• Hi there. I will apologize for what probably is a fairly basic question, but I did want to ask because the last time I messed about with permissions I managed to bring my blog to a crashing halt.

    In any event, all I want to do is to use FTP to update the contents of my WordPress install – e.g. upload all plugins from my old host to my new host. With my old host, it was pretty simple – I just fired up my FTP, logged in, and messed about. I can’t do this with my new host (a VPS) as I’m getting permission errors.

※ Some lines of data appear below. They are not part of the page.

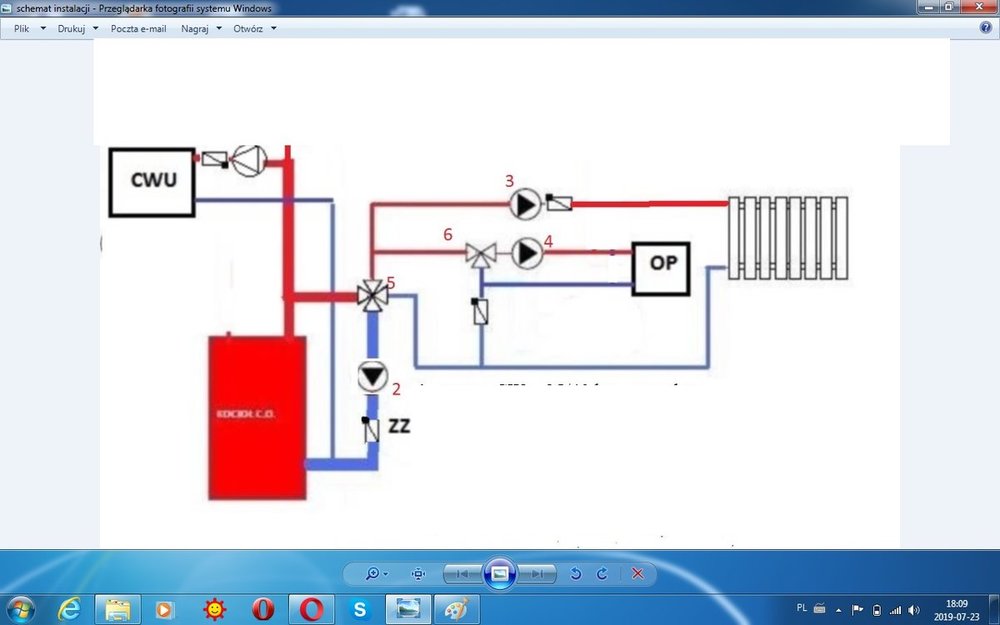Viewport: 1000px width, 625px height.
Task: Rotate image counterclockwise
Action: point(575,574)
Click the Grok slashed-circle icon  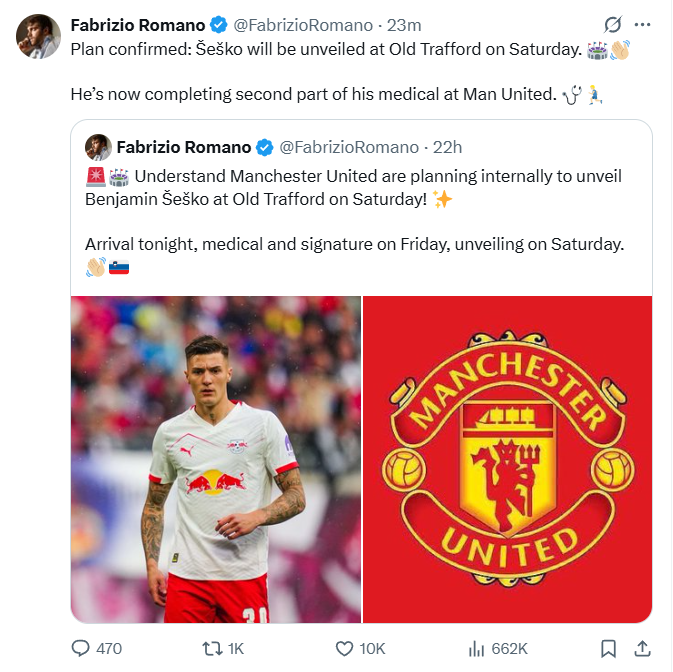(612, 25)
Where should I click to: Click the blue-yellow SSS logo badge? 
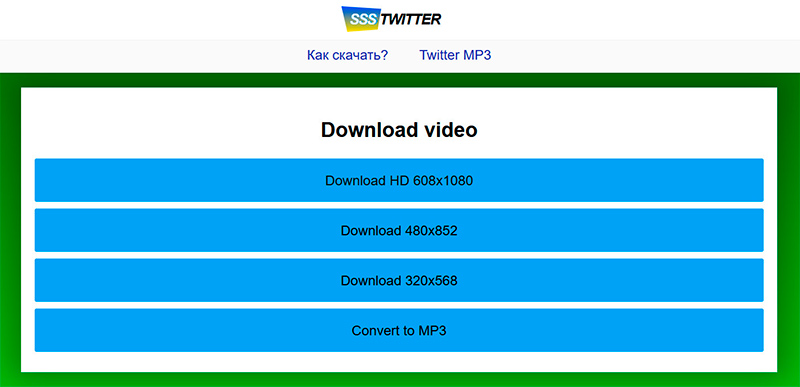pos(360,19)
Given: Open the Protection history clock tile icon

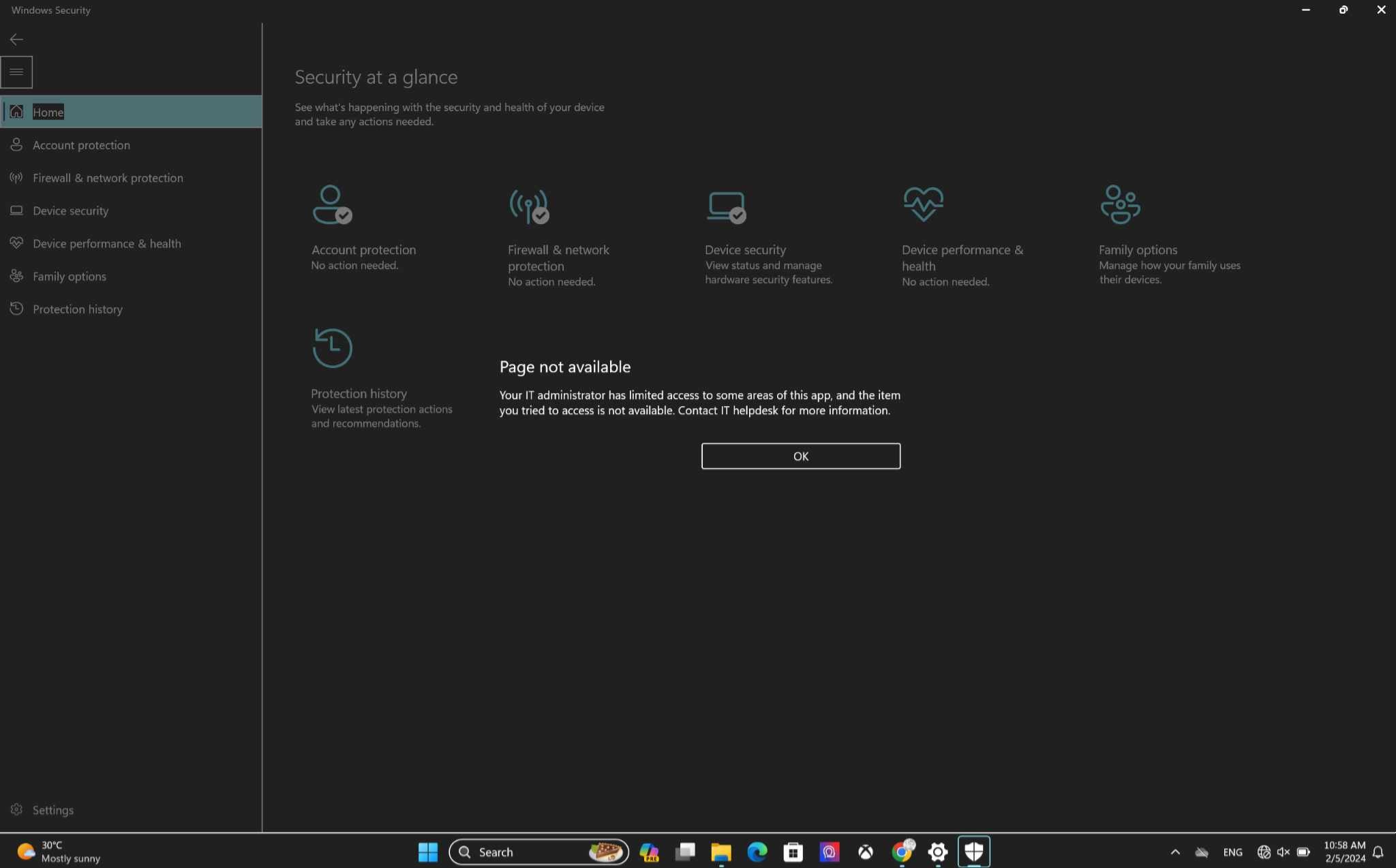Looking at the screenshot, I should pyautogui.click(x=332, y=348).
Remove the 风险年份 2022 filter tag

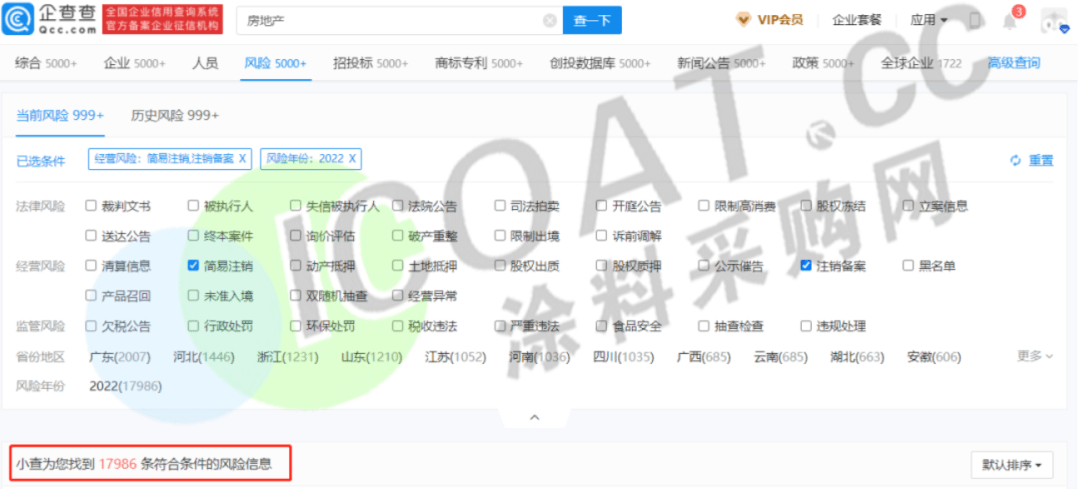[x=352, y=159]

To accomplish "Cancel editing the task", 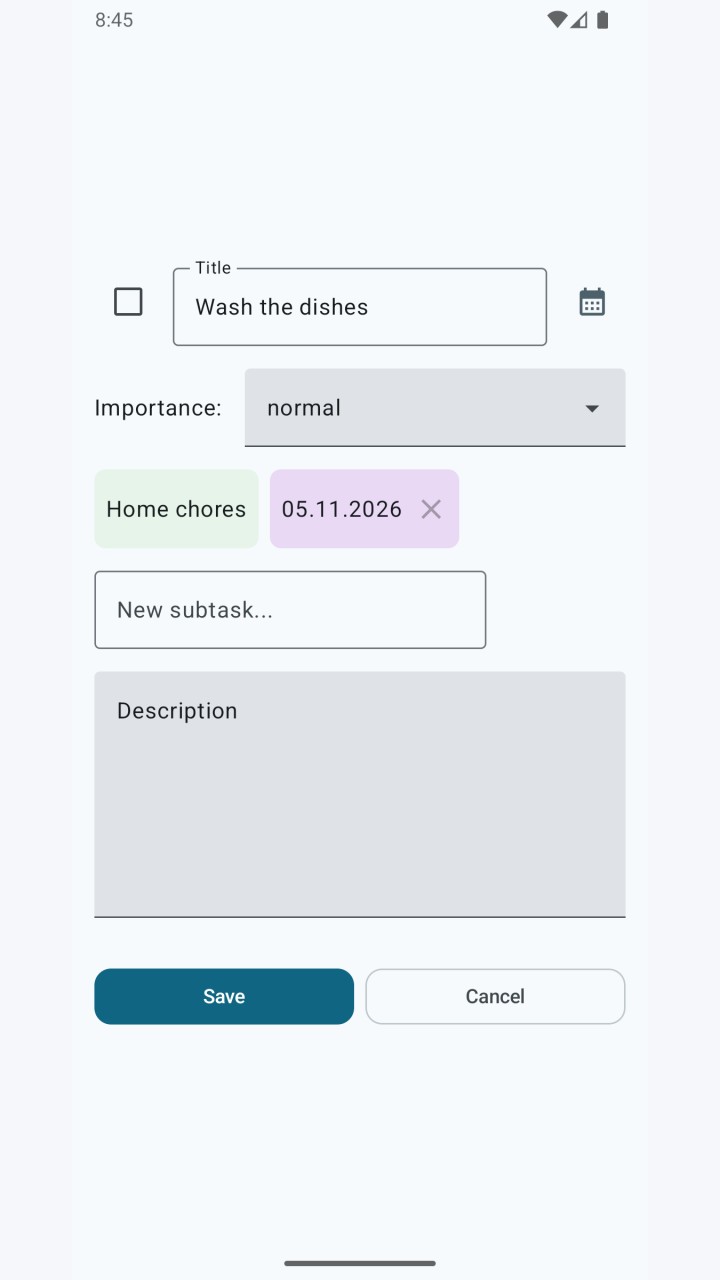I will (x=495, y=996).
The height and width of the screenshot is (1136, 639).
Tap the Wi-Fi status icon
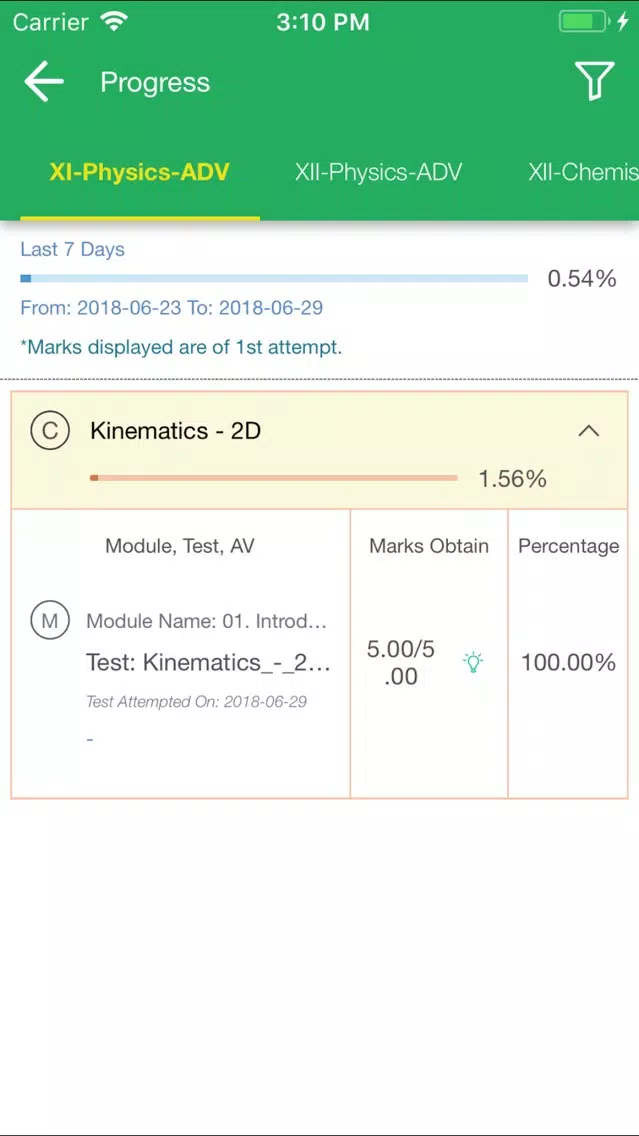(114, 22)
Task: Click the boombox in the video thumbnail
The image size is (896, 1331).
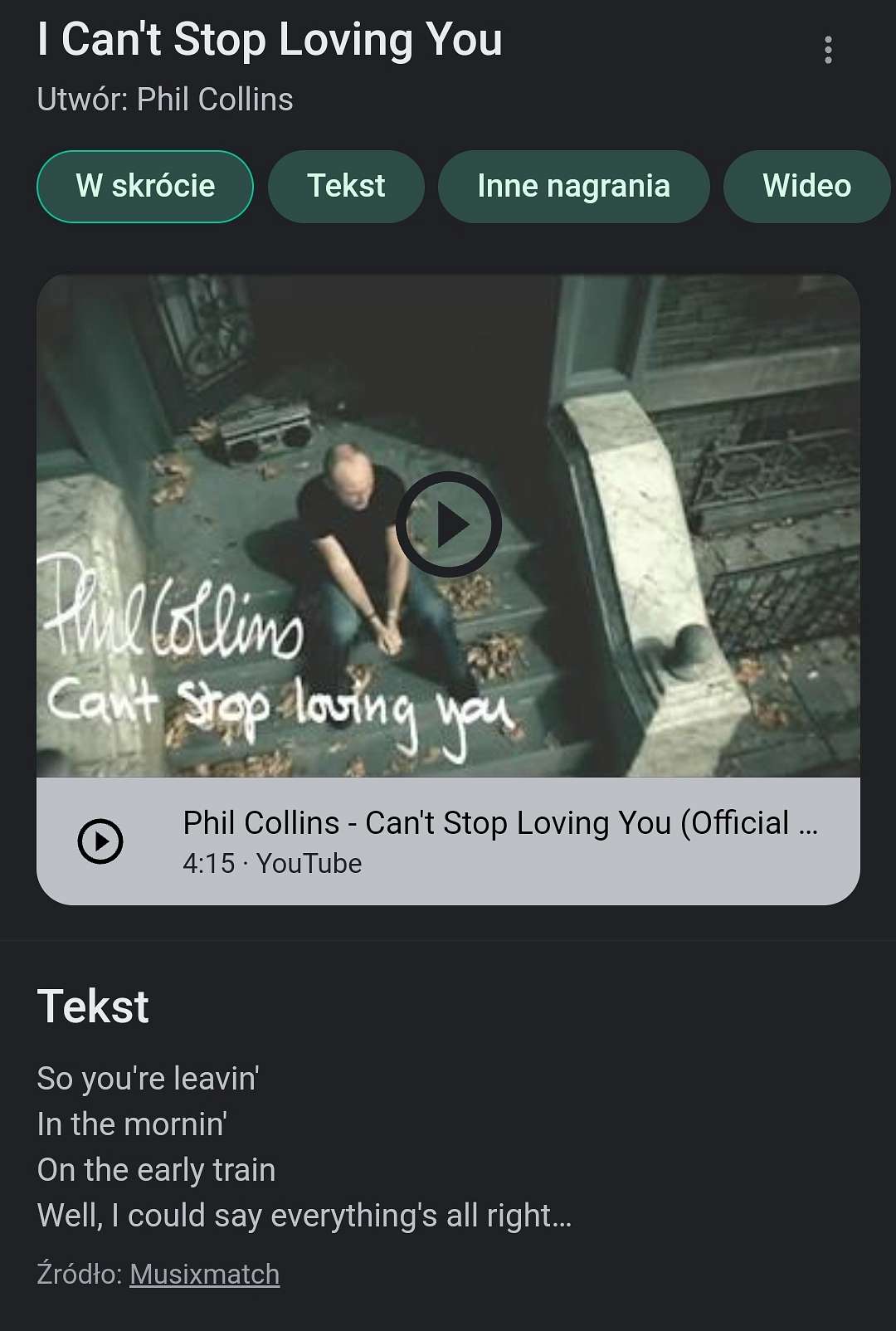Action: 265,433
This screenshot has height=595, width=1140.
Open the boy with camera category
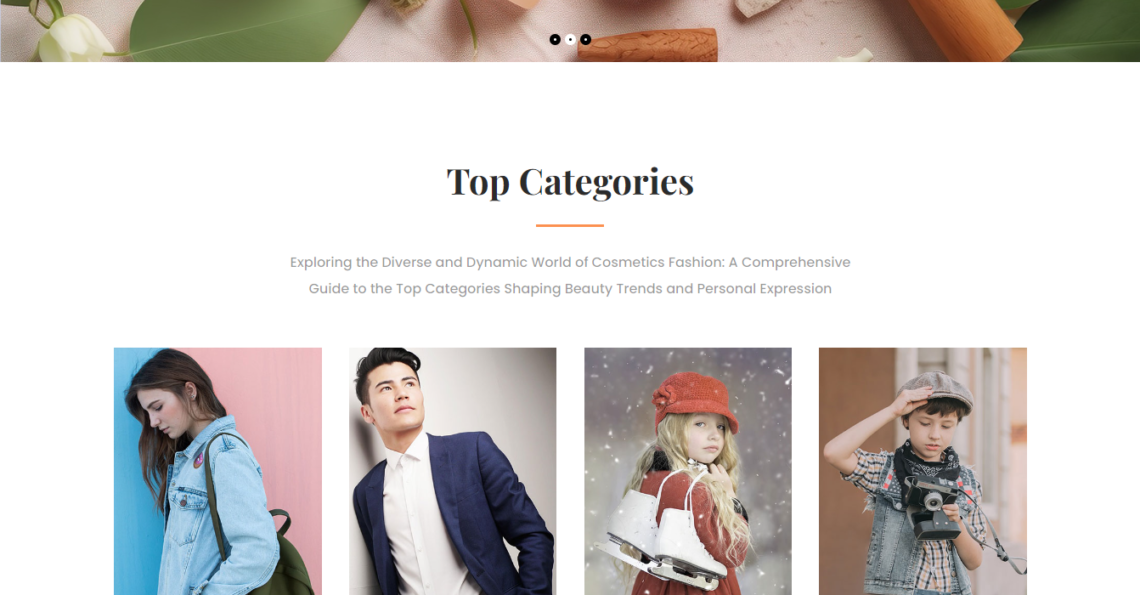pyautogui.click(x=923, y=471)

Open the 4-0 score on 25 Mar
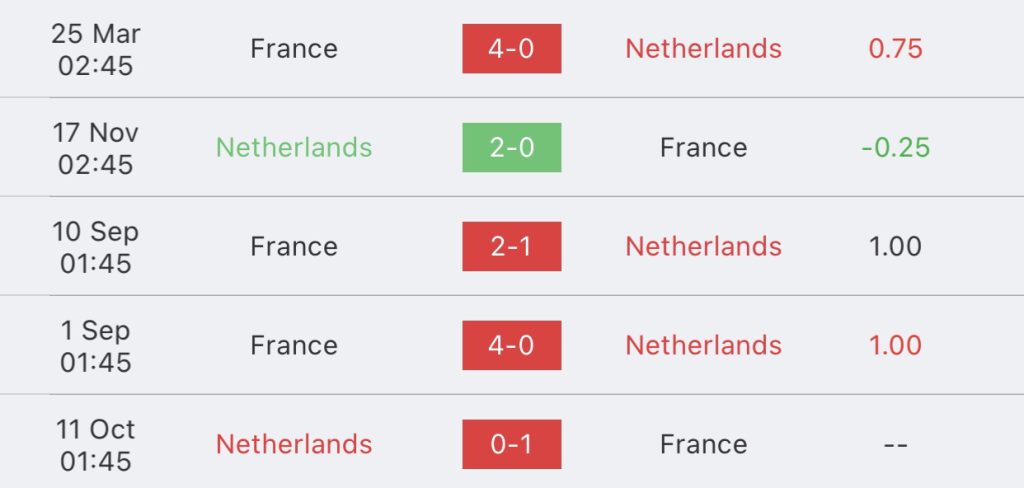coord(511,48)
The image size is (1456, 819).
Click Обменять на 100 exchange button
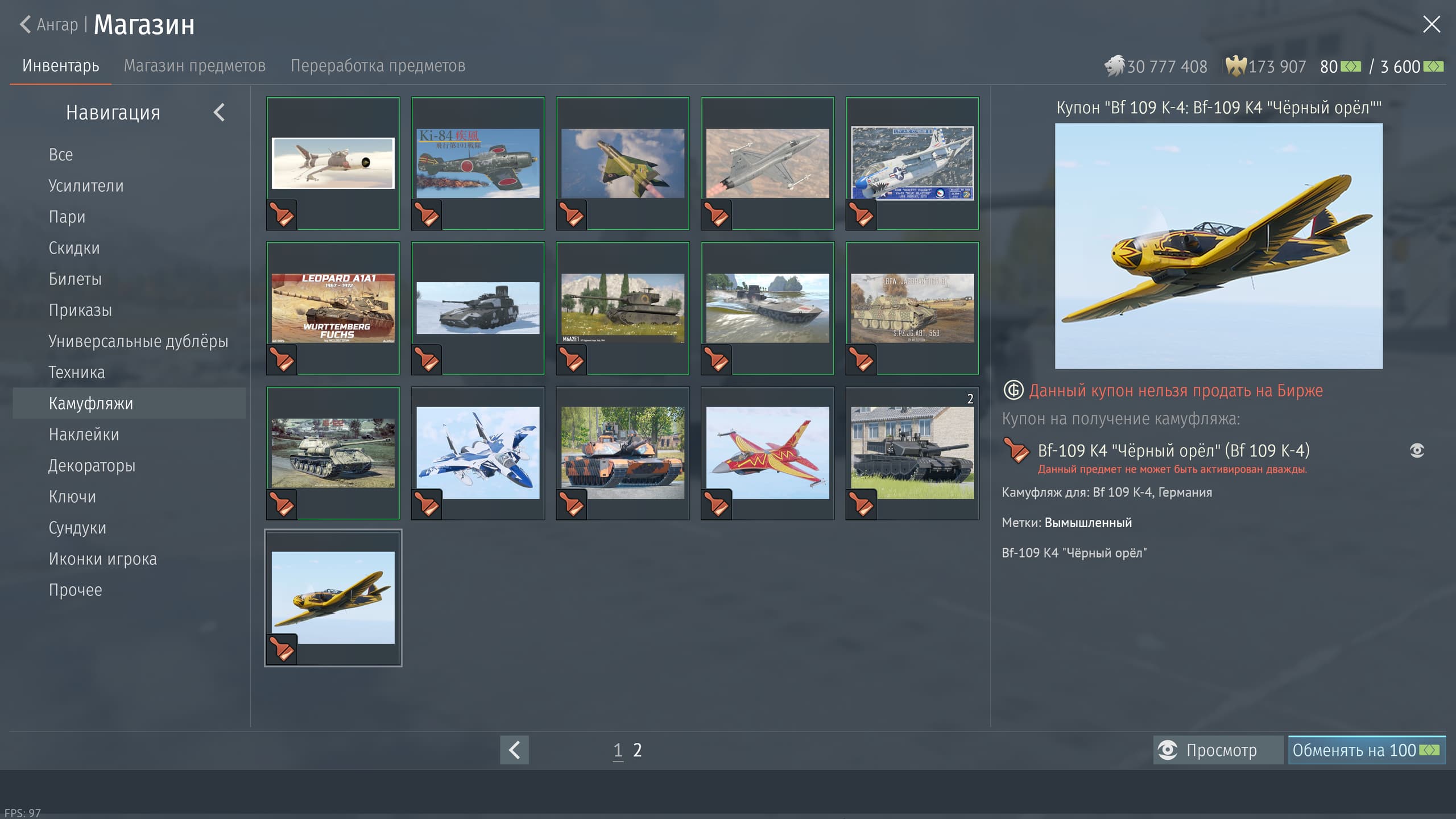pos(1366,750)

    I used an automated script to install wp. Apparently it’s one others have used with success. Everything seems to work other than FTP.

    Everything under the WP install is owned by user:group www-data:www-data. Virtually all permissions on directories is 755 and on files it’s 644. Excepts are wp-config, which is 640.

    I’m accessing as a user created by the script which otherwise works fine for SSH access – it can sudo when I need to. I don’t use root and have it disabled. It looks like a plain user account – I’ll just call it “user”.

    In any event, my question is this: Obviously, I can’t do anything when I FTP in as user since I don’t have the right permissions. What are best practices here to maintain reasonable security but allow me to update using FTP? For example, should I just FTP in as “www-data”? If so, how would I get the password? I assume resetting it would cause issues (since presumably the server uses it). Or should I change group permissions to allow writes, and add user to the www-data? Or should I temporarily change permissions through shell access to 777, make the necessary adjustments and then change back (which seems to be a bit of a pain).

    Any thoughts you might have would be most appreciated.